The Australian Financial Complaints Authority (AFCA) ruled that Zurich’s denial of a trauma insurance claim was valid because the claimant’s bladder cancer met the policy’s specific exclusion for “carcinoma in situ.” This decision highlights how rigid policy definitions can conflict with serious medical diagnoses that require intensive treatment.
Why did AFCA uphold Zurich’s claim denial?
AFCA determined that the policy definition used by Zurich was unambiguous. The claimant, who was diagnosed with high-grade urothelial carcinoma of the bladder in September 2025, argued that his condition was too serious to be excluded. He noted that the illness required surgery, immunotherapy, and ongoing invasive surveillance.
However, Zurich denied the claim based on histopathology reports. According to the insurer, the reports showed the man had cancer in situ, which the policy specifically excluded. Zurich stated there was no evidence that the policy’s thresholds—uncontrollable growth, spread of malignant cells, and the destruction of normal tissue—had been met.
While AFCA acknowledged the cancer was serious and carried a risk of future invasion, the ombudsman ruled that the risk had not materialized at the time of the claim. Because the “carcinoma in situ” stage was explicitly excluded in the policy wording, the insurer was not obligated to pay the benefits.
How is medical technology changing insurance risks?
This ruling points to a growing tension between advancing medical diagnostics and actuarial insurance models. As medical screening becomes more sensitive, doctors can identify “in situ” cancers—cells that are abnormal but haven’t yet invaded surrounding tissue—much earlier than in previous decades.
This creates a potential “coverage gap” for consumers. A patient may undergo significant medical intervention, such as the immunotherapy mentioned in the AFCA case, yet remain ineligible for insurance payouts because their diagnosis technically falls under an excluded category.
Industry analysts suggest that as precision medicine improves, insurers may respond by further refining definitions to distinguish between “detectable” cancer and “clinically invasive” cancer. This could lead to more frequent disputes between policyholders and ombudsmen regarding what constitutes a “serious” condition.

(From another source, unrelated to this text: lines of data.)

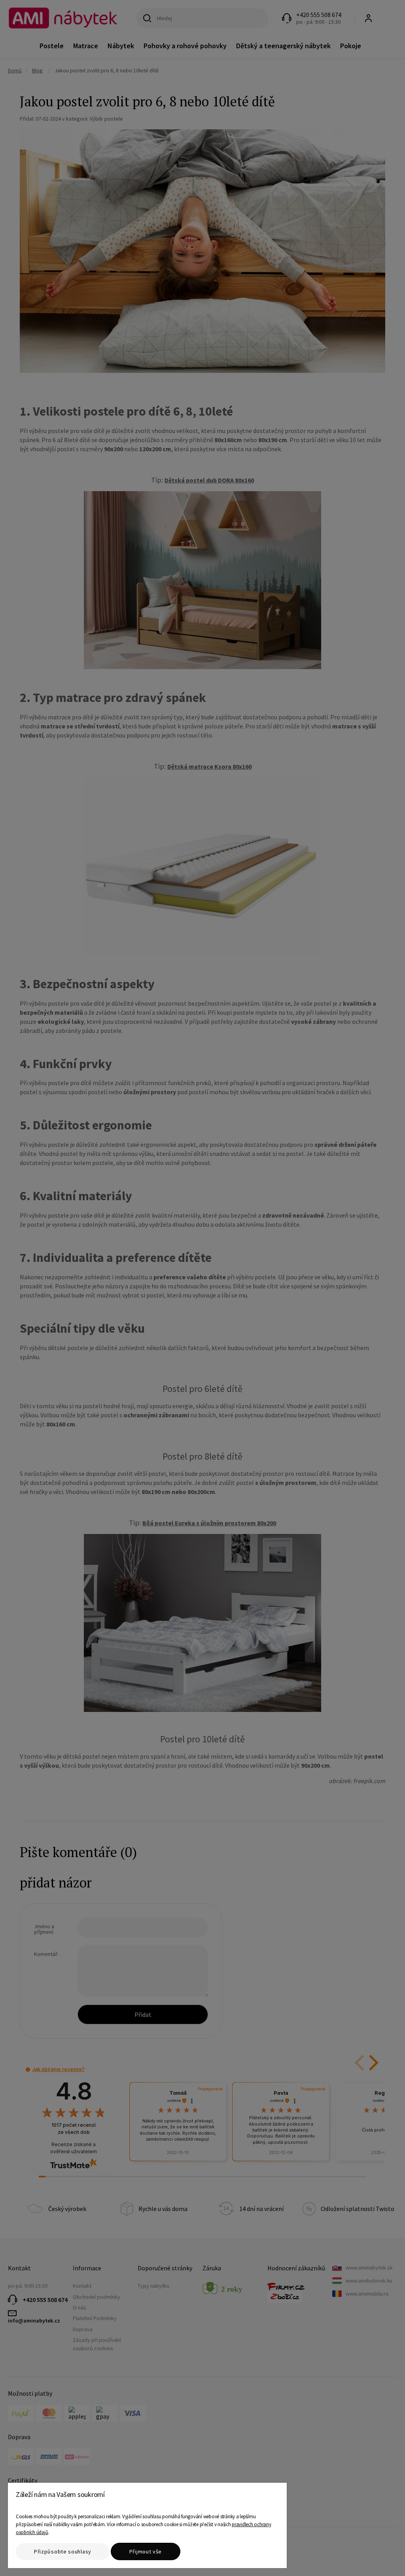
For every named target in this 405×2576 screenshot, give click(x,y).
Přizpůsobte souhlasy (62, 2551)
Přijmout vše (145, 2551)
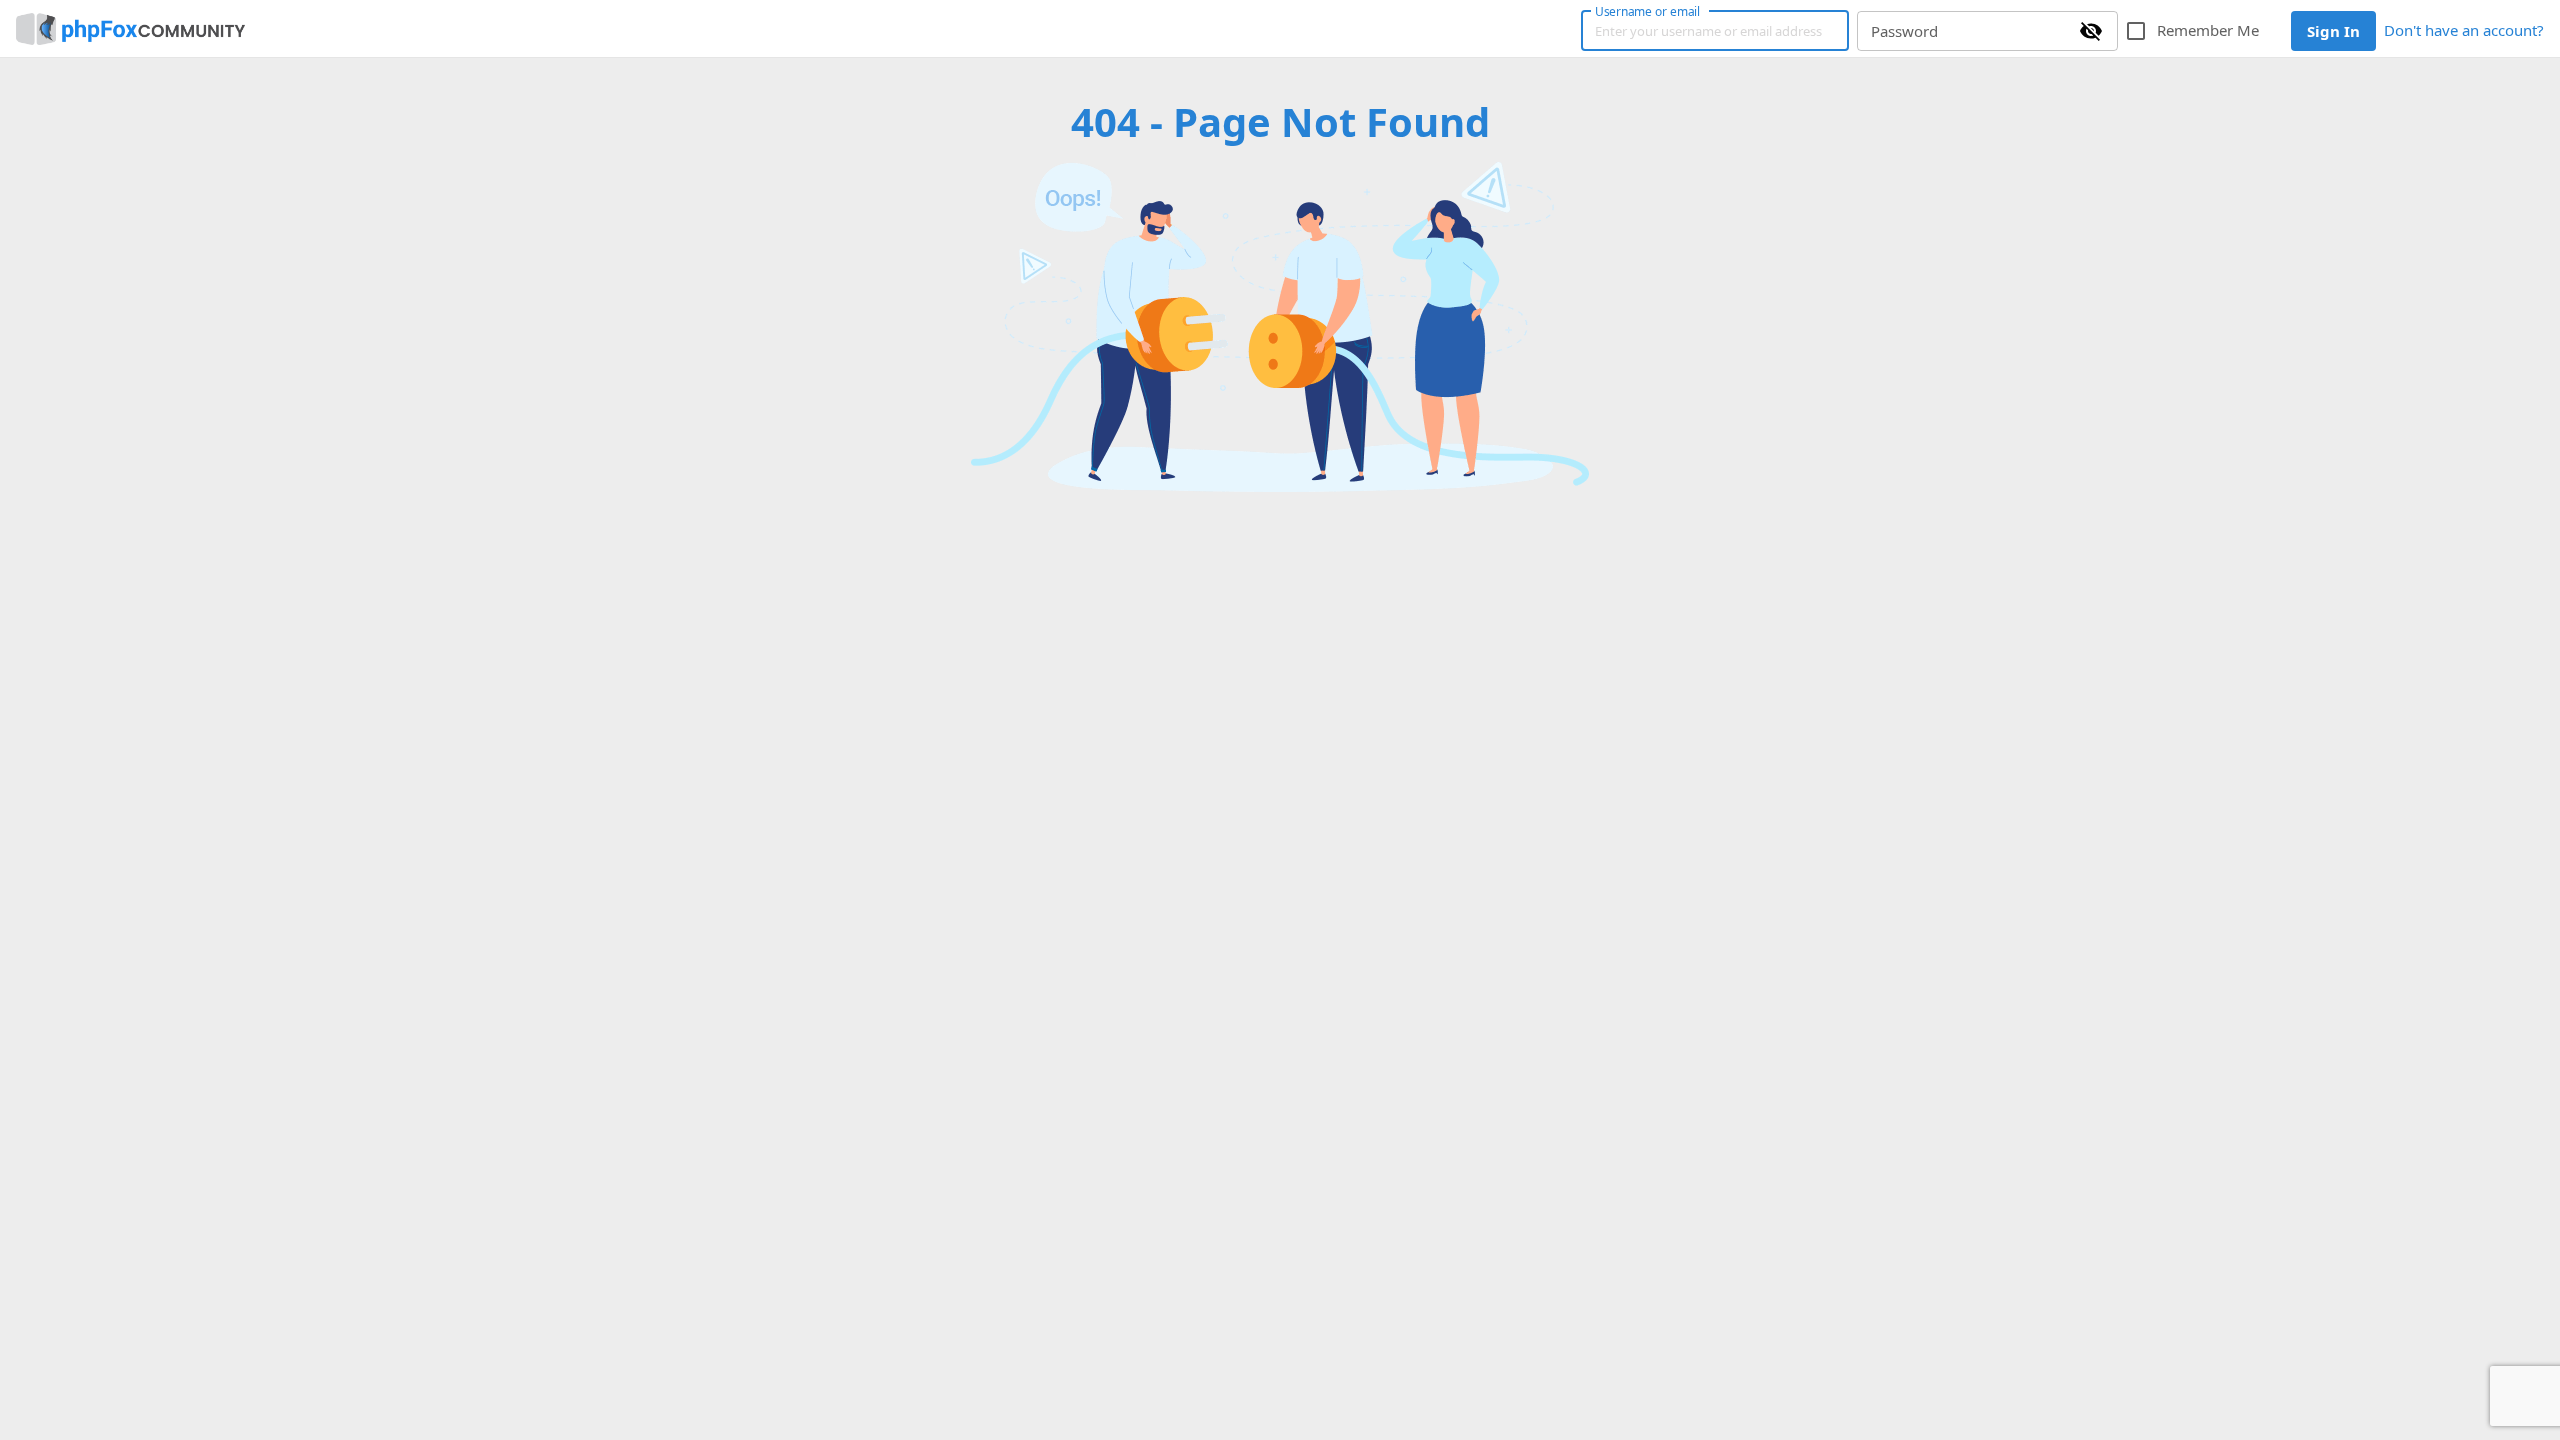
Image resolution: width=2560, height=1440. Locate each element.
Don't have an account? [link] (2464, 30)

What steps can consumers take to avoid coverage gaps?
To mitigate the risk of a denied claim, policyholders should move beyond general descriptions of coverage. Relying on a salesperson’s verbal assurance that a policy “covers all cancers” can be dangerous if the written definitions exclude specific stages.
Experts recommend the following actions to ensure better protection:
- Compare definitions: Check if different insurers define “cancer” using “invasion” or “destruction of tissue” as a requirement.
- Verify stage coverage: Confirm whether “carcinoma in situ” is included or excluded in the specific policy you are purchasing.
- Consult a specialist: Speak with an insurance broker who can interpret the technical language in a Product Disclosure Statement (PDS).
Frequently Asked Questions
What is the difference between invasive cancer and carcinoma in situ?
Invasive cancer has spread into the surrounding healthy tissue. Carcinoma in situ is considered a non-invasive stage where the abnormal cells are still contained within the original layer of tissue.

Can an ombudsman change an insurance company’s policy wording?
No. As seen in the AFCA ruling, the ombudsman interprets the existing wording. If the policy language is “unambiguous,” the ombudsman will generally uphold the insurer’s decision based on that text.
Why would an insurer exclude carcinoma in situ?
Insurers often exclude this stage because many in situ conditions are highly treatable and have a high survival rate, which impacts the actuarial risk calculations used to set premiums.